● **RECORD SET**:

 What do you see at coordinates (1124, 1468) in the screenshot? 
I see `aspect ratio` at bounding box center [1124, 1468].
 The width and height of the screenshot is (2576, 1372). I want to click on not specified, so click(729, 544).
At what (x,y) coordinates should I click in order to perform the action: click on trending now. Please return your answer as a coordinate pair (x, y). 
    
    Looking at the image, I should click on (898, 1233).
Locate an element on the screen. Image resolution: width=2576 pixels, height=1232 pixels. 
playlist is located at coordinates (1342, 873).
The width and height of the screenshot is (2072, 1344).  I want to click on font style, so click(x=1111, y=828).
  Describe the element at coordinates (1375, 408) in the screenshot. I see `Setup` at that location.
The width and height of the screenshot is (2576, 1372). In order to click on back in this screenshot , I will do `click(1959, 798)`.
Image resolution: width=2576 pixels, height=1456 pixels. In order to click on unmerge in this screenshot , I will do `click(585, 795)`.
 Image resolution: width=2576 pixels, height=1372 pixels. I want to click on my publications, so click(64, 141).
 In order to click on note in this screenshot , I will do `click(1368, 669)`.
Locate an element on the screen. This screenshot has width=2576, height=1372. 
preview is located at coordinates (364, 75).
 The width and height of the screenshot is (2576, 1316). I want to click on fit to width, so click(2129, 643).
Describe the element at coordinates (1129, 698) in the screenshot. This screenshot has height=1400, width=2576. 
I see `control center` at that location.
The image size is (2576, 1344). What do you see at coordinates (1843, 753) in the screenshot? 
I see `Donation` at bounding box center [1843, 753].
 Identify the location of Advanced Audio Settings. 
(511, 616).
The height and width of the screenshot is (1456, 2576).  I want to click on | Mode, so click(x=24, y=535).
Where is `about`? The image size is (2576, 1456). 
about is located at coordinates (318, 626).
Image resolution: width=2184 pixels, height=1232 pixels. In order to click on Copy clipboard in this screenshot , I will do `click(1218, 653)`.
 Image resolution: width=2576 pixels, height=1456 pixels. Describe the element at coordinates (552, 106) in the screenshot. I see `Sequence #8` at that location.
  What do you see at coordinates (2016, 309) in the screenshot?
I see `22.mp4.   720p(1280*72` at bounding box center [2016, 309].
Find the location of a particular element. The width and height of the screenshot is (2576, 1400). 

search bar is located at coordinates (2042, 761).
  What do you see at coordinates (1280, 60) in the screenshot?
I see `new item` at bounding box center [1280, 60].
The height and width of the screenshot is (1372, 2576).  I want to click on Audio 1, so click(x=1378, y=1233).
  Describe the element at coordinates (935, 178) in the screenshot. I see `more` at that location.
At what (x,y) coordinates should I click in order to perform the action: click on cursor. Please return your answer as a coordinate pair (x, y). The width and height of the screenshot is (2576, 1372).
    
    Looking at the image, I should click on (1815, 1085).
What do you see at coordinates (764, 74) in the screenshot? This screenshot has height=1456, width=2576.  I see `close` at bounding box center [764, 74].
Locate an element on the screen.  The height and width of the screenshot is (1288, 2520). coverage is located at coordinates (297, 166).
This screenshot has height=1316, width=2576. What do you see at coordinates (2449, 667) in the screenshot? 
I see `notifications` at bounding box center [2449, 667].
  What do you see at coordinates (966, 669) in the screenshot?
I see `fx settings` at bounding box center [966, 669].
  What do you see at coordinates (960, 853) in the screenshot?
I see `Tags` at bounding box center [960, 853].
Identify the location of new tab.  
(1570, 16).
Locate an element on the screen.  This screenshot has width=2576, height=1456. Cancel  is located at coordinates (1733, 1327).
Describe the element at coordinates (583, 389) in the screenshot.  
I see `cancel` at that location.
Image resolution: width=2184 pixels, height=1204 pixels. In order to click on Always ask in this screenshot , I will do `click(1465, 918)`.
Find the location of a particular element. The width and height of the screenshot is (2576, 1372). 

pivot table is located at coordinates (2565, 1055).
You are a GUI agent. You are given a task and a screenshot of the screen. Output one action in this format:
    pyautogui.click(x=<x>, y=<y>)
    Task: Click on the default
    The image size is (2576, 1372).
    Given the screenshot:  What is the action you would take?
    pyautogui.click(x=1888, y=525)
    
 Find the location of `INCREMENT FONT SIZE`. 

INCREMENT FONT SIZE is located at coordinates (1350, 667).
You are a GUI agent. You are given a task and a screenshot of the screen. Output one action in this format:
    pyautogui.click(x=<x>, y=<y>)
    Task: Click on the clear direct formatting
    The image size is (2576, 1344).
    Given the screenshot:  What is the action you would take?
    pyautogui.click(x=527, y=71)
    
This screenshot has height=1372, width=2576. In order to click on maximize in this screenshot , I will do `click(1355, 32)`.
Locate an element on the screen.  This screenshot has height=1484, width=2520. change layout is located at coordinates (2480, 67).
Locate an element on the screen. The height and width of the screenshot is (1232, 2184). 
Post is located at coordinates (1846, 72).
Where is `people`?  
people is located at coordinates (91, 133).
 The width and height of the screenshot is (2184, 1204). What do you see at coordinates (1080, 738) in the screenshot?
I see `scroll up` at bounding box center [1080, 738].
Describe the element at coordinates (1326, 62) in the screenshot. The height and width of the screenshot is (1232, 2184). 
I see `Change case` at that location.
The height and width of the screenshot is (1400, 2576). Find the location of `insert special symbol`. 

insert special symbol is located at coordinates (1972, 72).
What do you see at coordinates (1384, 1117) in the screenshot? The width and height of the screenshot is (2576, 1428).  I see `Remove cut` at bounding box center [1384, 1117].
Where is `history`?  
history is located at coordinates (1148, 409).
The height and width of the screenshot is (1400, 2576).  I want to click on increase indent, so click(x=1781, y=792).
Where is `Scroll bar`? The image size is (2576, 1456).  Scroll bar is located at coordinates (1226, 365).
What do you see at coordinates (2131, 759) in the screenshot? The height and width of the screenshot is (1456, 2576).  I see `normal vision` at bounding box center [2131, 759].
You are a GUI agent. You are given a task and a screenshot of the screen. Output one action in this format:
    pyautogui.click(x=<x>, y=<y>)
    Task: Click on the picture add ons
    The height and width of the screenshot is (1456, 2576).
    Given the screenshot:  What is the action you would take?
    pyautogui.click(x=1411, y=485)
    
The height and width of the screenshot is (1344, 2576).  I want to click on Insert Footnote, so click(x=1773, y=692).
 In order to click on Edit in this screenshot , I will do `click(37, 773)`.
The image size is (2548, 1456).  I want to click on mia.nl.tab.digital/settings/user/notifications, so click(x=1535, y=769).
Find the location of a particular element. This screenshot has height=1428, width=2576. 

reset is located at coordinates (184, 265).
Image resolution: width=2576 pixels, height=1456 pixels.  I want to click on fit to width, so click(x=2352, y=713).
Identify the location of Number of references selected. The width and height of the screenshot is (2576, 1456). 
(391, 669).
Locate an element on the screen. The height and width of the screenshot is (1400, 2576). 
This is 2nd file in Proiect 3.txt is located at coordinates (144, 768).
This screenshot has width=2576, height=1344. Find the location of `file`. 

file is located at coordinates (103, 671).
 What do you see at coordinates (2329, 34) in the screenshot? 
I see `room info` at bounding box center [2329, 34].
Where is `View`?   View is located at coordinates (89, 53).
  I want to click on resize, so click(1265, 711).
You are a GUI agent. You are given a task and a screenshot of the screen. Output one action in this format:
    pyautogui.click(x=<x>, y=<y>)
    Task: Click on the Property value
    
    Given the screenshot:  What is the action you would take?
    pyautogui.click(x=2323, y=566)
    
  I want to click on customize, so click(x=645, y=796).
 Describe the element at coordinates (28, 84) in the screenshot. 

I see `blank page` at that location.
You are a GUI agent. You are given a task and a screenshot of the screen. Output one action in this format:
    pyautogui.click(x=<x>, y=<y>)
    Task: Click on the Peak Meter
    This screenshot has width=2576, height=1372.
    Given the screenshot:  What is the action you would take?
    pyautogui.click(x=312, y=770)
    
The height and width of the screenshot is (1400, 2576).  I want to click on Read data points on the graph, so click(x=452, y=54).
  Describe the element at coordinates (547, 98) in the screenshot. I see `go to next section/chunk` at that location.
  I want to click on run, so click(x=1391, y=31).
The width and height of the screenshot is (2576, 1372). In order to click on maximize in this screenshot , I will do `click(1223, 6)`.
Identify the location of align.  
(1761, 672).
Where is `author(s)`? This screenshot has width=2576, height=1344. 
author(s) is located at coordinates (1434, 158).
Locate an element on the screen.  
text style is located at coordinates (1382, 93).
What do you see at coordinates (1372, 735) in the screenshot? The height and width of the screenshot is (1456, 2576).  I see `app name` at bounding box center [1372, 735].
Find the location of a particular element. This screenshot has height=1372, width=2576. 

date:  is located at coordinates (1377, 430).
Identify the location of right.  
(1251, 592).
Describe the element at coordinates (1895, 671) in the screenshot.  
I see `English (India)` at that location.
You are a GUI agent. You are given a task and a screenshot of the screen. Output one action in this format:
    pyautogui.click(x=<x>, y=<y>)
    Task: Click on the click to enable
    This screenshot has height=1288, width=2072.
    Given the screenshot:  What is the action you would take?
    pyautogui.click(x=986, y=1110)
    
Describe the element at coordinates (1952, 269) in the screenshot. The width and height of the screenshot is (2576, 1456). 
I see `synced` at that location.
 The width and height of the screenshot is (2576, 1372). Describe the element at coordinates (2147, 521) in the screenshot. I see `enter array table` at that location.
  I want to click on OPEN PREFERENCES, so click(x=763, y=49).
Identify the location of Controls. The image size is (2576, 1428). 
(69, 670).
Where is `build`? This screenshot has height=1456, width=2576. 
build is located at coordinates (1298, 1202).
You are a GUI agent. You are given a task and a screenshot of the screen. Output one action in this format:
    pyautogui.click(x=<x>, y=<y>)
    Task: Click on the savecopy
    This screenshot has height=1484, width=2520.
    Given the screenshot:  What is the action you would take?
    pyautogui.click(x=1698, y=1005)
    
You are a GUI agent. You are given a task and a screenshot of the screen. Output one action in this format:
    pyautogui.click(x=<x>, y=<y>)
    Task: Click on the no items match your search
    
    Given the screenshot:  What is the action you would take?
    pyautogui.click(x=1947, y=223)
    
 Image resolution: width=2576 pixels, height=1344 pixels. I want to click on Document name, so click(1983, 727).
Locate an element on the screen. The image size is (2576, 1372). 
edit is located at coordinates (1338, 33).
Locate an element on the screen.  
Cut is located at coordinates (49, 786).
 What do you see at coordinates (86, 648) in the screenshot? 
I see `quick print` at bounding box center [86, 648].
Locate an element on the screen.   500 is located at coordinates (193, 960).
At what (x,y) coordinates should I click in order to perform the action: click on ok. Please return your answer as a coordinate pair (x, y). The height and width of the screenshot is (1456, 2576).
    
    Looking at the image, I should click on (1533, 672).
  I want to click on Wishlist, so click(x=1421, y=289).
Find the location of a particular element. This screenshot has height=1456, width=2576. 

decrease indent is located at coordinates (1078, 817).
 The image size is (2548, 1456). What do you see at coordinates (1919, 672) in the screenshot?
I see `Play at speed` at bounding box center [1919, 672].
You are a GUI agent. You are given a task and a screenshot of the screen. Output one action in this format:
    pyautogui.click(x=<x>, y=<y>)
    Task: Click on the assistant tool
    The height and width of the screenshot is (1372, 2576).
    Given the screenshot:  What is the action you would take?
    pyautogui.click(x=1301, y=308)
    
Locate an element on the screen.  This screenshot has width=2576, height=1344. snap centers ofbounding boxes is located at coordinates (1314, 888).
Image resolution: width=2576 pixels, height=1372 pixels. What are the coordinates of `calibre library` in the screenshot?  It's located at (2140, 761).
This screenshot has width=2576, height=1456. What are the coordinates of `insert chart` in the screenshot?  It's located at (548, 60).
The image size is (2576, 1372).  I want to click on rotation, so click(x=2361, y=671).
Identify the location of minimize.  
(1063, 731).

● **SET PROBLEM**: Recast the data as a numbered list, beginning at the first line and stopping after the line that contains "The width and height of the screenshot is (2576, 1316).". Leave out blank lines.

● **RESULT FOR THIS EXERCISE**:
1.  What do you see at coordinates (1124, 1468) in the screenshot? 
2. I see `aspect ratio` at bounding box center [1124, 1468].
3.  The width and height of the screenshot is (2576, 1372). I want to click on not specified, so click(729, 544).
4. At what (x,y) coordinates should I click in order to perform the action: click on trending now. Please return your answer as a coordinate pair (x, y). 
5.     Looking at the image, I should click on (898, 1233).
6. Locate an element on the screen. Image resolution: width=2576 pixels, height=1232 pixels. 
7. playlist is located at coordinates (1342, 873).
8. The width and height of the screenshot is (2072, 1344).  I want to click on font style, so click(x=1111, y=828).
9.   Describe the element at coordinates (1375, 408) in the screenshot. I see `Setup` at that location.
10. The width and height of the screenshot is (2576, 1372). In order to click on back in this screenshot , I will do `click(1959, 798)`.
11. Image resolution: width=2576 pixels, height=1456 pixels. In order to click on unmerge in this screenshot , I will do `click(585, 795)`.
12.  Image resolution: width=2576 pixels, height=1372 pixels. I want to click on my publications, so click(64, 141).
13.  In order to click on note in this screenshot , I will do `click(1368, 669)`.
14. Locate an element on the screen. This screenshot has width=2576, height=1372. 
15. preview is located at coordinates (364, 75).
16.  The width and height of the screenshot is (2576, 1316). I want to click on fit to width, so click(2129, 643).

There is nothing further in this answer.